» **To do**
Look for "agent" in the records and copy every line that has it.
- Opening Delimiter -
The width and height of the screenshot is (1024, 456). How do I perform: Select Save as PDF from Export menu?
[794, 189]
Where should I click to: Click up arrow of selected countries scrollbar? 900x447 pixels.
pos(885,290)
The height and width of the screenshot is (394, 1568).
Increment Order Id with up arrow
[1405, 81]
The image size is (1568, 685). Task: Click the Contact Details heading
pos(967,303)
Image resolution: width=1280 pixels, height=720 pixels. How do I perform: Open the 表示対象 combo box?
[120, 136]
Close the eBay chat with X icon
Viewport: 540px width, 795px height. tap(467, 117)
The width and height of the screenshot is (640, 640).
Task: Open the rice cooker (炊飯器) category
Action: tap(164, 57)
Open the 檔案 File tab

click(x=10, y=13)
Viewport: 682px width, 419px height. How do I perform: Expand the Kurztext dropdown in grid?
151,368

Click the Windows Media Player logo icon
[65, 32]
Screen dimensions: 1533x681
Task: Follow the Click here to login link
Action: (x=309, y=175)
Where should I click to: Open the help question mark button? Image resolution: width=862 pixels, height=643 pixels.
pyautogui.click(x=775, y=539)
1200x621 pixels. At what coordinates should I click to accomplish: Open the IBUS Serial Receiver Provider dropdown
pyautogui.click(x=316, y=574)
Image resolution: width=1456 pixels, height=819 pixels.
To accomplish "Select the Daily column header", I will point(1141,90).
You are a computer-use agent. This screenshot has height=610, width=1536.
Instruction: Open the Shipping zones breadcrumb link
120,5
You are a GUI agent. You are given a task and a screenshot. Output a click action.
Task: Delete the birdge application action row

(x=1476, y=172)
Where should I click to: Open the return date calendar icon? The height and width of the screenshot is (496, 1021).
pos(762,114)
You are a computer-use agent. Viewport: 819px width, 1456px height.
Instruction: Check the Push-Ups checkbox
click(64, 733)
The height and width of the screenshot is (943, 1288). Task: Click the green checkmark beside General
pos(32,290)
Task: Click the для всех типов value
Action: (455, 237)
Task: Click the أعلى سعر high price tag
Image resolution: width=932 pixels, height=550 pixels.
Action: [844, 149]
- Closing Delimiter -
» **Output of the task**
You are a computer-use agent. This screenshot has height=610, width=1536.
You are a GUI agent. You are given a task and a screenshot. Output a click action.
You are a computer-use agent. Viewport: 819px width, 1456px height.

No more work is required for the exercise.